1. An absorbent product, for absorption of urine, blood, or menses, the absorbent product comprising:

a fluid permeable surface layer facing the wearer during use;

a fluid impermeable backing layer facing away from the wearer during use; and

an absorbent body, positioned between the surface layer and the backing layer, the absorbent body comprising superabsorbent polymer material, wherein the superabsorbent polymer material includes at least a first SAP variant and a second SAP variant, the first SAP variant being a SAP with a cross-linking degree in an interval from 0.02 to 2.0%, and the second SAP variant being a SAP with a cross-linking degree in an interval from 3.0 to 7.0%.
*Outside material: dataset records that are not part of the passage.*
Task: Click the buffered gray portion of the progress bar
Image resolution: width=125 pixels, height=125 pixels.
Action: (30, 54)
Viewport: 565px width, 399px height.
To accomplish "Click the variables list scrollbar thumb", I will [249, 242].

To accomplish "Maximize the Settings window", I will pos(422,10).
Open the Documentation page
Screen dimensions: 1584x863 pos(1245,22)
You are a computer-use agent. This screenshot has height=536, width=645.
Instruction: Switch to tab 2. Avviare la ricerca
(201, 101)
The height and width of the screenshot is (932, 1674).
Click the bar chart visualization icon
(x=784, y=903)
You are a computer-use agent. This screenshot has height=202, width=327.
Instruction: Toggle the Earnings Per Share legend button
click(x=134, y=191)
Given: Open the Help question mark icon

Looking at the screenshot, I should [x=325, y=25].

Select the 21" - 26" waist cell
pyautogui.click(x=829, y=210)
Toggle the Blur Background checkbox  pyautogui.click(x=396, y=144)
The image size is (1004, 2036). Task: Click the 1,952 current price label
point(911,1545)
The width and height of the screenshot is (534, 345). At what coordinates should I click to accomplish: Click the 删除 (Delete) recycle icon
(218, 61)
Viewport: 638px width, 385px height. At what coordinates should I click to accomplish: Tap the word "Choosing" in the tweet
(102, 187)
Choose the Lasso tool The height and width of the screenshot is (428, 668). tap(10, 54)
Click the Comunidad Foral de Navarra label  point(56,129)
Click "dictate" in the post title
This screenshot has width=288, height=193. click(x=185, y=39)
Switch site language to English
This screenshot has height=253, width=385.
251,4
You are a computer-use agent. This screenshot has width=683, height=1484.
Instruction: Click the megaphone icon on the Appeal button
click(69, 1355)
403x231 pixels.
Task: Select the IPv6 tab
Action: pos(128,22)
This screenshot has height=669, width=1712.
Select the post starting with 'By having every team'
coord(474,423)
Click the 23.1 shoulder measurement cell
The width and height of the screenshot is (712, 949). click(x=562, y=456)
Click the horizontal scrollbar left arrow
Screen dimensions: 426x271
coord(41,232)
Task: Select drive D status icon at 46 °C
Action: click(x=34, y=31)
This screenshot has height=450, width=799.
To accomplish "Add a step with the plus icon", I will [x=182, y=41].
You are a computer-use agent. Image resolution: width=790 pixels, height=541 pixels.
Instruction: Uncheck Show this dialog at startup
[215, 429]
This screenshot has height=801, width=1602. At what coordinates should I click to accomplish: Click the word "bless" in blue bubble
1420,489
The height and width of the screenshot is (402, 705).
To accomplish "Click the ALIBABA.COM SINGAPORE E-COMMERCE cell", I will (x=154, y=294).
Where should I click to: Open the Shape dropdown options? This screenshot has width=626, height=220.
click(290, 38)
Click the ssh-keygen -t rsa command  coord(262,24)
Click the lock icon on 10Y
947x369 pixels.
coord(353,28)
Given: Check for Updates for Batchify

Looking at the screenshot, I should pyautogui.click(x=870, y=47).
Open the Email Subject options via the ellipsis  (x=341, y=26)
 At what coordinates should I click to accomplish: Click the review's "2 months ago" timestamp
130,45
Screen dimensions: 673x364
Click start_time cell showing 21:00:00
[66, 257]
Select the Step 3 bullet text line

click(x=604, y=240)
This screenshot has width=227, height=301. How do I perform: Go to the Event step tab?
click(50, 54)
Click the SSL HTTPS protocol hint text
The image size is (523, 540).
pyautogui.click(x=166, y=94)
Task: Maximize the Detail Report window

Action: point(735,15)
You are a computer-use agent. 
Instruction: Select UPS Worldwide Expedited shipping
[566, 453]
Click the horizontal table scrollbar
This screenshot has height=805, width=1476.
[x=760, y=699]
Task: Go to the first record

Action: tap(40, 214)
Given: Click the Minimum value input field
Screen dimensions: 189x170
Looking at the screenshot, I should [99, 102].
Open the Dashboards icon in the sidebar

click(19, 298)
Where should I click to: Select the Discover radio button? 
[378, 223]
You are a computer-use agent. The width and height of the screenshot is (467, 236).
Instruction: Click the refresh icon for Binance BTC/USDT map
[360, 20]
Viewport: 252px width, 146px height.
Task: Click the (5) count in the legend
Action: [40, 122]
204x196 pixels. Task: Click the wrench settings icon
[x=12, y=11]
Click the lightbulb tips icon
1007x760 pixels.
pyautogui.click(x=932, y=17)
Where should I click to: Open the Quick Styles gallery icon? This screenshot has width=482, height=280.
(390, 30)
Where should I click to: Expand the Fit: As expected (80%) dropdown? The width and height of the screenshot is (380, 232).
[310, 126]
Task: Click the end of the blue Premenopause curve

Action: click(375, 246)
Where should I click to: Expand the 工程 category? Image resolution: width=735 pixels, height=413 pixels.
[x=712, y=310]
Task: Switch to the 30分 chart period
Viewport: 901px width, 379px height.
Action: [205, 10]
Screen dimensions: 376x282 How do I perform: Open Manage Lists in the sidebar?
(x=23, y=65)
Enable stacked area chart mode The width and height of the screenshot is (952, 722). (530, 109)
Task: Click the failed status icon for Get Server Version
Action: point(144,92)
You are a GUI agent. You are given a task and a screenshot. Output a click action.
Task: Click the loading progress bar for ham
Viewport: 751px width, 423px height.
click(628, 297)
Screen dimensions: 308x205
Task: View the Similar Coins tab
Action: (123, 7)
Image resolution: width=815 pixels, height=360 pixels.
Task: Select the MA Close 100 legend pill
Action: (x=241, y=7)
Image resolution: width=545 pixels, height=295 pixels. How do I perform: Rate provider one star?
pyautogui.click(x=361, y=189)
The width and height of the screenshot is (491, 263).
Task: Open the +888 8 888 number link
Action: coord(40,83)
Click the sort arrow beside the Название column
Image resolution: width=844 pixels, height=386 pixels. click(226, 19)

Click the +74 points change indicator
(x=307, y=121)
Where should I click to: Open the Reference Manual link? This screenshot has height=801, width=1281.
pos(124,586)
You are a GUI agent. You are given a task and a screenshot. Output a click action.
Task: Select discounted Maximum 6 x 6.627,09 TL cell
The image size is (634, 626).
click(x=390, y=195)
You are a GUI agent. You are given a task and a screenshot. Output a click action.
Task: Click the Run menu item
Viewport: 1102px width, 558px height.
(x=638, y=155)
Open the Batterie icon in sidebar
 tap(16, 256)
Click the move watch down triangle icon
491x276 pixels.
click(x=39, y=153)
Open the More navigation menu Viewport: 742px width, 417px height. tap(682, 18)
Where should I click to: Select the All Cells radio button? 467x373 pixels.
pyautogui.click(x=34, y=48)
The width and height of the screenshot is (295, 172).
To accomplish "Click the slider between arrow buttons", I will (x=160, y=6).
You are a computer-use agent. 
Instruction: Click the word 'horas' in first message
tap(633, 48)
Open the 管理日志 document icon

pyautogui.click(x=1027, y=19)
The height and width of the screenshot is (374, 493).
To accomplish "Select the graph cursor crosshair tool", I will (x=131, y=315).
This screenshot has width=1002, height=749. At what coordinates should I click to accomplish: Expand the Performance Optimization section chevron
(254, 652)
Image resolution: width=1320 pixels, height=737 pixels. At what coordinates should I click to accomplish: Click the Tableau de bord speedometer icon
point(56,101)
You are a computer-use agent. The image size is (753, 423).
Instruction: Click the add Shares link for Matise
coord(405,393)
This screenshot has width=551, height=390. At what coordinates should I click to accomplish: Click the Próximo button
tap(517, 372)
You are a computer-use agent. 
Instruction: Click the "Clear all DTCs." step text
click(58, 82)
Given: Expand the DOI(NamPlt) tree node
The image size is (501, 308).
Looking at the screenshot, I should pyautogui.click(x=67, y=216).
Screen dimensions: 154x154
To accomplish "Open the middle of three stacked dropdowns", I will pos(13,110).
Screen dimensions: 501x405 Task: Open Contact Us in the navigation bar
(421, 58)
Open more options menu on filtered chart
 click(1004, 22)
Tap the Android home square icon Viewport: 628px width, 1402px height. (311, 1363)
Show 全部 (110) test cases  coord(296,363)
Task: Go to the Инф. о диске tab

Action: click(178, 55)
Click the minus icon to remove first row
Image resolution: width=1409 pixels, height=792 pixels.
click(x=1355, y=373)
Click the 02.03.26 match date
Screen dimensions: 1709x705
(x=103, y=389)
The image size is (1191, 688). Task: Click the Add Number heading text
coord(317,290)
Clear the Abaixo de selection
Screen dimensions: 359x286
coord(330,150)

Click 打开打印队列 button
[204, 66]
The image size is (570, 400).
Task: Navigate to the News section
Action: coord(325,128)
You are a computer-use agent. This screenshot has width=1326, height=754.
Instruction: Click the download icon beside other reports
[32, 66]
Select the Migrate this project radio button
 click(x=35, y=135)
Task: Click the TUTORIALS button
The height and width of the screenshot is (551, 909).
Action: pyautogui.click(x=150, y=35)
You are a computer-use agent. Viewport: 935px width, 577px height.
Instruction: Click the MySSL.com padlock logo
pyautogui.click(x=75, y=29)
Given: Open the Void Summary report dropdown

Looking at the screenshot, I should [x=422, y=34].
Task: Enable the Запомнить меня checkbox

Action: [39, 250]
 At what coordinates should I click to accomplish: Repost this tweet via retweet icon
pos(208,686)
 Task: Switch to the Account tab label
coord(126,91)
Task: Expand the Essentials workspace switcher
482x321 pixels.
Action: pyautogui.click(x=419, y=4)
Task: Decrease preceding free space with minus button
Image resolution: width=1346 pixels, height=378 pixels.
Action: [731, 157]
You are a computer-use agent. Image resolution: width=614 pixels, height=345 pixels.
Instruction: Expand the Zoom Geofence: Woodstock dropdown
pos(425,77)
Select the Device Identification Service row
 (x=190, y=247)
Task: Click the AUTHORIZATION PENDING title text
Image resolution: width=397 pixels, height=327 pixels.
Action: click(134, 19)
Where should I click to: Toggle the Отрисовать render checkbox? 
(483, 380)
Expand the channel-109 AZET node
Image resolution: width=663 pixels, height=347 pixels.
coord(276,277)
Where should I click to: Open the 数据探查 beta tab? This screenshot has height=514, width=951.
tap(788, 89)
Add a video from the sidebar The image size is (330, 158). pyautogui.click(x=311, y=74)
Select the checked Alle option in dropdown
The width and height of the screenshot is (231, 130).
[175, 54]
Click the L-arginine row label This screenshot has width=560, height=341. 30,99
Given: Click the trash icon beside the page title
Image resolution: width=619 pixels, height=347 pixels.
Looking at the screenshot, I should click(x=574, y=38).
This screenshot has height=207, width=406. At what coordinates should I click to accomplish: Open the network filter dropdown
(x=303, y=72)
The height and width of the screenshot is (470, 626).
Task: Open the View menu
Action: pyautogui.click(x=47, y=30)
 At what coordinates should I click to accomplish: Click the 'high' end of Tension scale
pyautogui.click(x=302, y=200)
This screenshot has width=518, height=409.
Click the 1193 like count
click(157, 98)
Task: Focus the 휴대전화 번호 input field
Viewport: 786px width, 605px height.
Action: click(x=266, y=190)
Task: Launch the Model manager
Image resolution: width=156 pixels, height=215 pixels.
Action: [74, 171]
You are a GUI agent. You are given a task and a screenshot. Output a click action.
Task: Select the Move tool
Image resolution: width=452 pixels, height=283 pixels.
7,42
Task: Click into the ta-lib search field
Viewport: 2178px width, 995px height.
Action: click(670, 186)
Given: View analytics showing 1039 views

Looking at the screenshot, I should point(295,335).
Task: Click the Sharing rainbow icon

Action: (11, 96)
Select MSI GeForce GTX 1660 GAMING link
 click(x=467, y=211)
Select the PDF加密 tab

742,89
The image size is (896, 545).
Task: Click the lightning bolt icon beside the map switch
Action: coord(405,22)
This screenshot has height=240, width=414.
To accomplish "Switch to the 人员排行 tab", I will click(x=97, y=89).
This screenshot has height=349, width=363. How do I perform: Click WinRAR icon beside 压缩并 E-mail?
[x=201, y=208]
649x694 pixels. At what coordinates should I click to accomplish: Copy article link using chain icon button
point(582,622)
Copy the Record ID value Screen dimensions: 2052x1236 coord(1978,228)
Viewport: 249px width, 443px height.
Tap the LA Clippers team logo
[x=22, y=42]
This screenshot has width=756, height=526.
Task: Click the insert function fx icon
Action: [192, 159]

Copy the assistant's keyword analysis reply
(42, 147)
2. The absorbent product according to claim 1, wherein the first SAP variant has a cross-linking degree in the interval from 0.1 to 1.0%, and the second SAP variant has a cross-linking degree in the interval from 4.0 to 5.0%.

3. The absorbent product according to claim 1, wherein the second SAP variant has a gel strength higher than 18 kPa.

4. The absorbent product according to claim 3, wherein the second SAP variant has a gel strength higher than 25 kPa.

5. The absorbent product according to claim 4, wherein the second SAP variant has a gel strength higher than 30 kPa.

6. The absorbent product according to claim 1, wherein the second SAP variant shows a contact angle on its surface which is lower than 60°, as measured by defibrinogated sheep blood.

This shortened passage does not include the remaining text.